今回はまた日常回です。『Marginal Man』についての説明もあるので前回の内容を覚えていてくださると分かりやすいと思います。

 不良どもとの戦闘の翌日、午後になってようやく学校に来た俺に神威が話しかけてきた。

「やぁ、歩。昨日はデートだったのに災難だったね」

 昨日不良どもを倒した後の事情聴取に重ねて、今日の朝も引き続き事情聴取を警察でやるのはかなり骨が折れたので『効率主義』の俺は大変機嫌が悪い。

 神威の言葉を聞くと怒ってしまい、尚更疲れそうなので、釘を刺して黙らせておくか。

「空気塊を顔面にぶつけてやろうか?Fランクの威力でも鈍器の替わりくらいにはなるぞ」

「当たらなければどうということはない!それにしても、やっぱり警察の事情聴取とかで無駄にエネルギーを使わされてイライラしてるんだね」 わかっているならわざわざ絡みに来るなよ、と心の中だけで呟く。

 俺は神威の相手をやめて、昼休みの終わりまで寝るつもりだった、が……

「それとも、昨日の夜は寝ずに桜香ちゃんとイチャイチャしてたのかい?」

 神威の爆弾発言が聞こえたらしく女子がざわめくが、俺は無言で『Marginal Man』としての能力を発動。神威の顔面目掛けて空気塊をぶつけようとしたが、神威は再度、

「当たらなければどうということはない!」

名作アニメの名言を叫びながらあっさり回避しやがった。

 ちなみに神威も『Marginal Man』であり、能力は具現化系だ。具現化系は「想像を具現する」という離れ技をやってのけるため、概念系に次いで最強の能力と言われる。

 おそらく先程の回避は「○ュータイプ」能力を具現化したというところだろう。

 実力行使では神威を黙らせられそうにないと判断した俺は机から体を起こしながら発言した。
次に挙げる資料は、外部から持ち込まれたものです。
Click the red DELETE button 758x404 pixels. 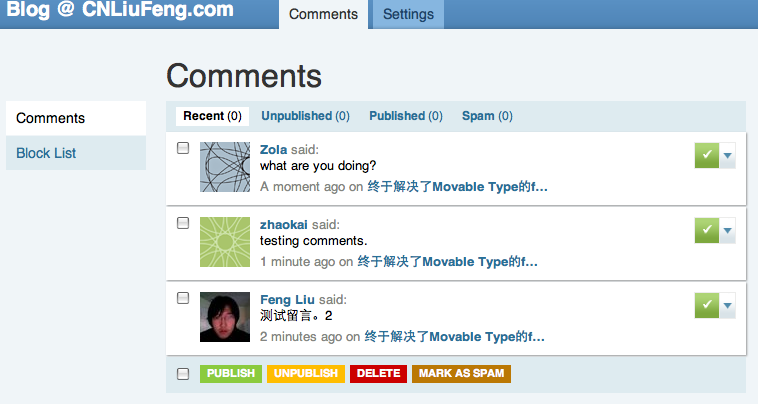point(379,374)
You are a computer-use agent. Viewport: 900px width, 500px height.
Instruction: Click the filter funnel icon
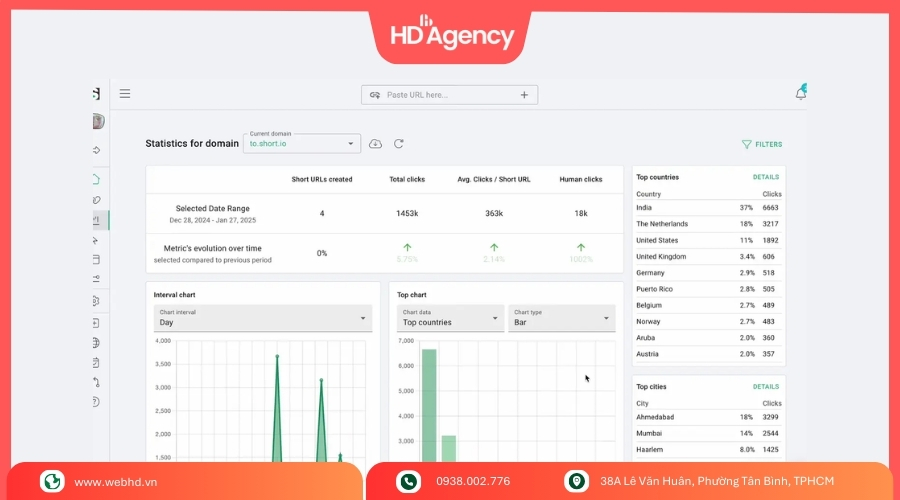(746, 144)
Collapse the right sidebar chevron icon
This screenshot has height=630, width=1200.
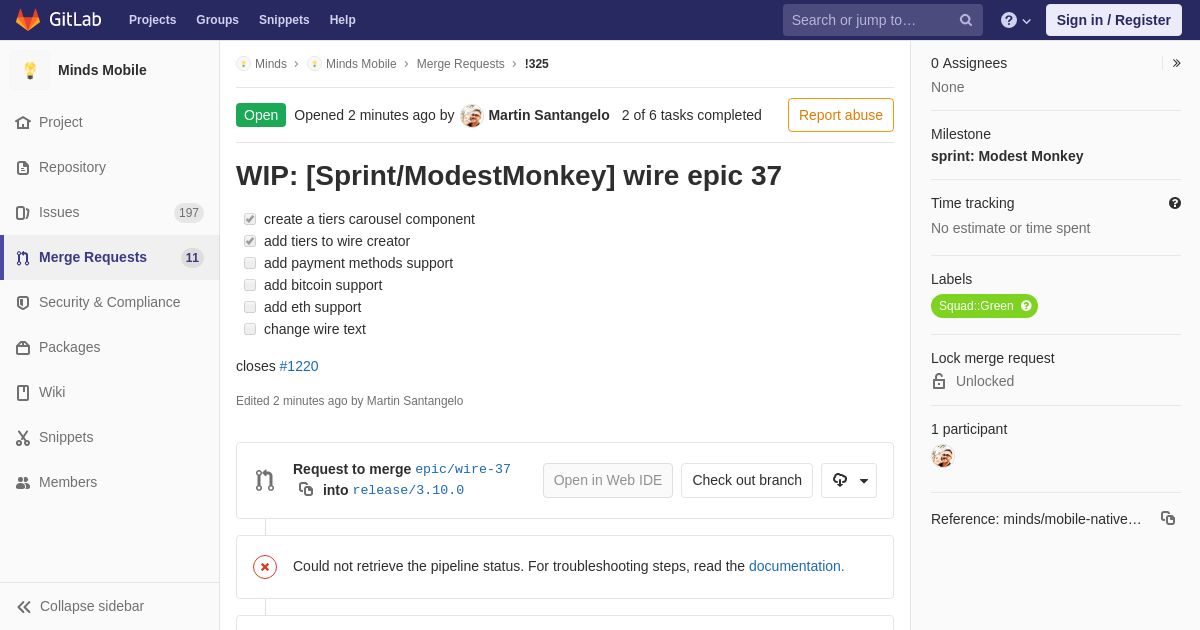coord(1176,63)
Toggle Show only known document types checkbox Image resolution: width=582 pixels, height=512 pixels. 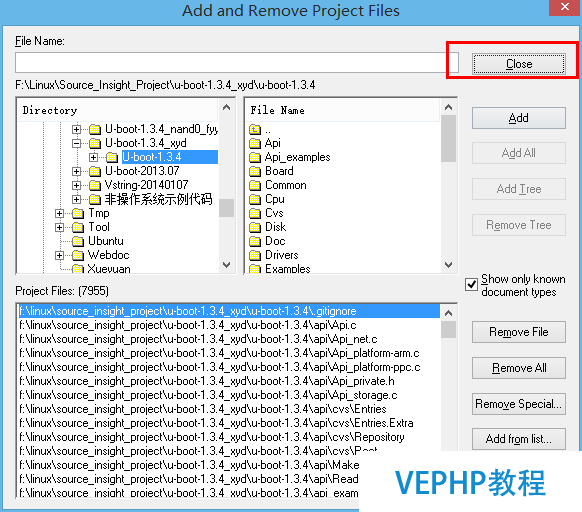471,285
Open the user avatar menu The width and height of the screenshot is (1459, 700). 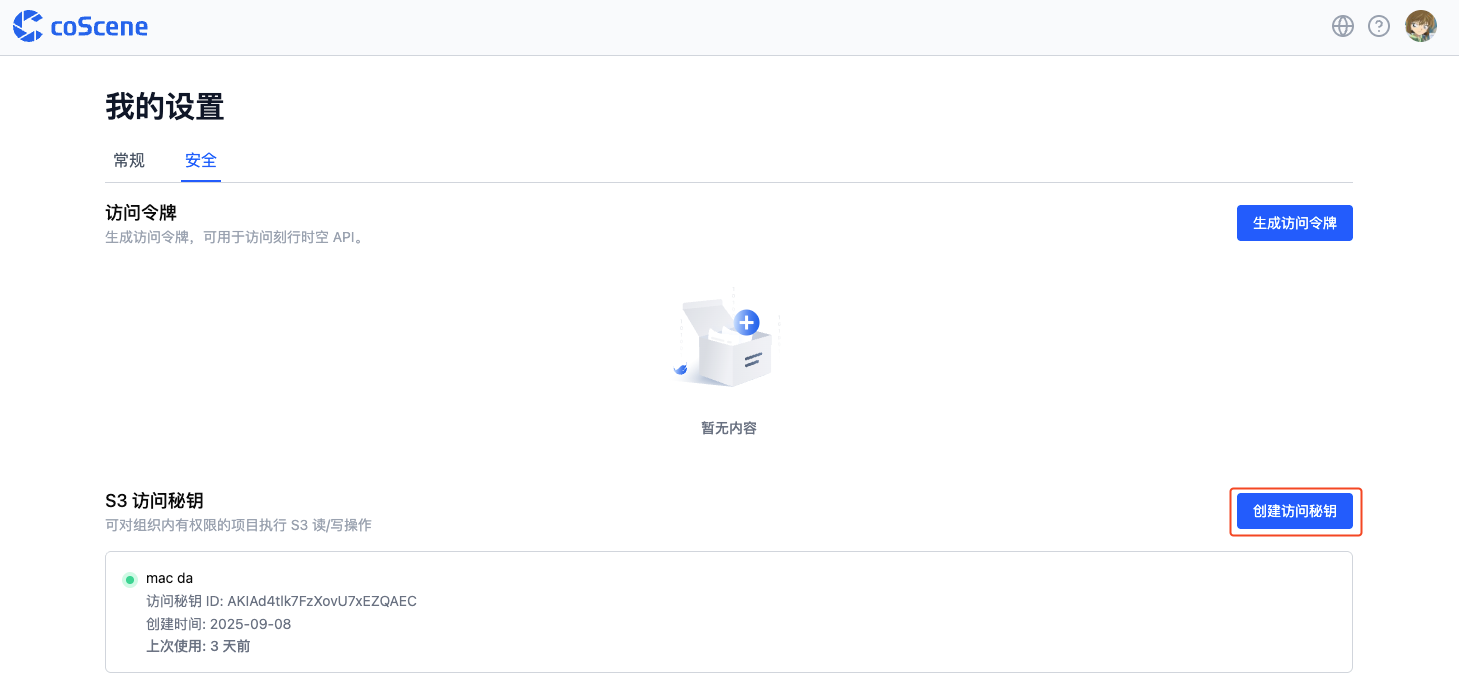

「あのなぁ……お前がそういうことを言うから、俺と桜香の関係が誤解されるんだからな。しかも、お前、俺が家で一人暮らしであることを言いふらしただろ。なんか『あの人についていくと襲われる』などという不名誉な噂がたってるんだぞ……」

「いいじゃないか。そのおかげで女子と話す機会が減って、『効率主義』な歩からすれば万々歳でしょ?」

 確かに神威の理論にも一理ある。

 元々俺に話しかけてくる女子なんて、桜香かクラス委員長くらいのものなので、無駄な噂ではあるがな。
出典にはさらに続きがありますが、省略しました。